| Directions for this task |
Return the records below exactly as they are written.
======== Source material ========
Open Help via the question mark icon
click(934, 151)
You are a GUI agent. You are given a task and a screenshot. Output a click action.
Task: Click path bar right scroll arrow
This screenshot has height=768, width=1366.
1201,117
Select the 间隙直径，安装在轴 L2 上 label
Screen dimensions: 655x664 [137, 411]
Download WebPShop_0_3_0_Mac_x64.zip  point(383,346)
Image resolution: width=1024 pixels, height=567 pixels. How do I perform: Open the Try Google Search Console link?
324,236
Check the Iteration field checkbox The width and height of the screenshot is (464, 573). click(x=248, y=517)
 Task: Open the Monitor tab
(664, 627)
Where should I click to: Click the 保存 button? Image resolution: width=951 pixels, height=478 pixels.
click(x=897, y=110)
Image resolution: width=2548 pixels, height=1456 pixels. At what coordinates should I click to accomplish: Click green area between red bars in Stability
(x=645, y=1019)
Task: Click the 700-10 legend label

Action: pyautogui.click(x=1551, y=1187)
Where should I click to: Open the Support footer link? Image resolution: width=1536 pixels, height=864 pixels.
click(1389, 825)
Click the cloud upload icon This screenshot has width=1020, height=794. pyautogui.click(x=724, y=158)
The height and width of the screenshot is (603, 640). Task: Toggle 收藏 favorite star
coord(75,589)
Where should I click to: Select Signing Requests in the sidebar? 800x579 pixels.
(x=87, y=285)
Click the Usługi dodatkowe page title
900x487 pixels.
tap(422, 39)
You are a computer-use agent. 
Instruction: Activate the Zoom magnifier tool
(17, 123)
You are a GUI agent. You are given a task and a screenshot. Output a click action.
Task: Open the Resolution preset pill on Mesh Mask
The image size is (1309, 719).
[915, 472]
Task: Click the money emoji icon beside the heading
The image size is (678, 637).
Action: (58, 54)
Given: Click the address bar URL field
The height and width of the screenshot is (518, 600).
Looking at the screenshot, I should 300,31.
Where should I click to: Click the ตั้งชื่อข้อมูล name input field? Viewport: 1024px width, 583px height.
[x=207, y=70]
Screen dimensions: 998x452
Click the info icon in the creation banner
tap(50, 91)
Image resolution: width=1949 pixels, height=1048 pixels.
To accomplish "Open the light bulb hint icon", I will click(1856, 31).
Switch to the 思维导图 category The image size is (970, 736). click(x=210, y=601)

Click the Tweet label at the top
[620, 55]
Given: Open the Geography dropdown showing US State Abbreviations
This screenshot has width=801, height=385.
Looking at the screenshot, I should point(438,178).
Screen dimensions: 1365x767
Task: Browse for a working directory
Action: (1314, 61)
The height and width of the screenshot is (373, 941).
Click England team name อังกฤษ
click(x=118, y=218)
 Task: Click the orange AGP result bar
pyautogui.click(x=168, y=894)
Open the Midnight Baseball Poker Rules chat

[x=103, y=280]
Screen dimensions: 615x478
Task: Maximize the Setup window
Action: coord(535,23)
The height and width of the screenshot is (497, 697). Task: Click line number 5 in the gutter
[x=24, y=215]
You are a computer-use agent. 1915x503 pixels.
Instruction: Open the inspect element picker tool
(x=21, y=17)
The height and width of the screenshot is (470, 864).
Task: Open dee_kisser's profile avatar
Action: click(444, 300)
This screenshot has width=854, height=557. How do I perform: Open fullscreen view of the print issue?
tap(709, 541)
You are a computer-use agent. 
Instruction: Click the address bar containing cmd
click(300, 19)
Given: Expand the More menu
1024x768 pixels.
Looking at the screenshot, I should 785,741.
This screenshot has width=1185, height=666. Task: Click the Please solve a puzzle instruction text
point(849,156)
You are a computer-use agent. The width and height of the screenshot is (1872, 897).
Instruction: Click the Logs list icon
========
| Task solution |
Open Help via the question mark icon
click(934, 151)
You are a GUI agent. You are given a task and a screenshot. Output a click action.
Task: Click path bar right scroll arrow
This screenshot has height=768, width=1366.
1201,117
Select the 间隙直径，安装在轴 L2 上 label
Screen dimensions: 655x664 [137, 411]
Download WebPShop_0_3_0_Mac_x64.zip  point(383,346)
Image resolution: width=1024 pixels, height=567 pixels. How do I perform: Open the Try Google Search Console link?
324,236
Check the Iteration field checkbox The width and height of the screenshot is (464, 573). click(x=248, y=517)
 Task: Open the Monitor tab
(664, 627)
Where should I click to: Click the 保存 button? Image resolution: width=951 pixels, height=478 pixels.
click(x=897, y=110)
Image resolution: width=2548 pixels, height=1456 pixels. At what coordinates should I click to accomplish: Click green area between red bars in Stability
(x=645, y=1019)
Task: Click the 700-10 legend label

Action: pyautogui.click(x=1551, y=1187)
Where should I click to: Open the Support footer link? Image resolution: width=1536 pixels, height=864 pixels.
click(1389, 825)
Click the cloud upload icon This screenshot has width=1020, height=794. pyautogui.click(x=724, y=158)
The height and width of the screenshot is (603, 640). Task: Toggle 收藏 favorite star
coord(75,589)
Where should I click to: Select Signing Requests in the sidebar? 800x579 pixels.
(x=87, y=285)
Click the Usługi dodatkowe page title
900x487 pixels.
tap(422, 39)
You are a computer-use agent. 
Instruction: Activate the Zoom magnifier tool
(17, 123)
You are a GUI agent. You are given a task and a screenshot. Output a click action.
Task: Open the Resolution preset pill on Mesh Mask
The image size is (1309, 719).
[915, 472]
Task: Click the money emoji icon beside the heading
The image size is (678, 637).
Action: (58, 54)
Given: Click the address bar URL field
The height and width of the screenshot is (518, 600).
Looking at the screenshot, I should 300,31.
Where should I click to: Click the ตั้งชื่อข้อมูล name input field? Viewport: 1024px width, 583px height.
[x=207, y=70]
Screen dimensions: 998x452
Click the info icon in the creation banner
tap(50, 91)
Image resolution: width=1949 pixels, height=1048 pixels.
To accomplish "Open the light bulb hint icon", I will click(1856, 31).
Switch to the 思维导图 category The image size is (970, 736). click(x=210, y=601)

Click the Tweet label at the top
[620, 55]
Given: Open the Geography dropdown showing US State Abbreviations
This screenshot has width=801, height=385.
Looking at the screenshot, I should point(438,178).
Screen dimensions: 1365x767
Task: Browse for a working directory
Action: (1314, 61)
The height and width of the screenshot is (373, 941).
Click England team name อังกฤษ
click(x=118, y=218)
 Task: Click the orange AGP result bar
pyautogui.click(x=168, y=894)
Open the Midnight Baseball Poker Rules chat

[x=103, y=280]
Screen dimensions: 615x478
Task: Maximize the Setup window
Action: coord(535,23)
The height and width of the screenshot is (497, 697). Task: Click line number 5 in the gutter
[x=24, y=215]
You are a computer-use agent. 1915x503 pixels.
Instruction: Open the inspect element picker tool
(x=21, y=17)
The height and width of the screenshot is (470, 864).
Task: Open dee_kisser's profile avatar
Action: click(444, 300)
This screenshot has width=854, height=557. How do I perform: Open fullscreen view of the print issue?
tap(709, 541)
You are a computer-use agent. 
Instruction: Click the address bar containing cmd
click(300, 19)
Given: Expand the More menu
1024x768 pixels.
Looking at the screenshot, I should 785,741.
This screenshot has width=1185, height=666. Task: Click the Please solve a puzzle instruction text
point(849,156)
You are a computer-use agent. The width and height of the screenshot is (1872, 897).
Instruction: Click the Logs list icon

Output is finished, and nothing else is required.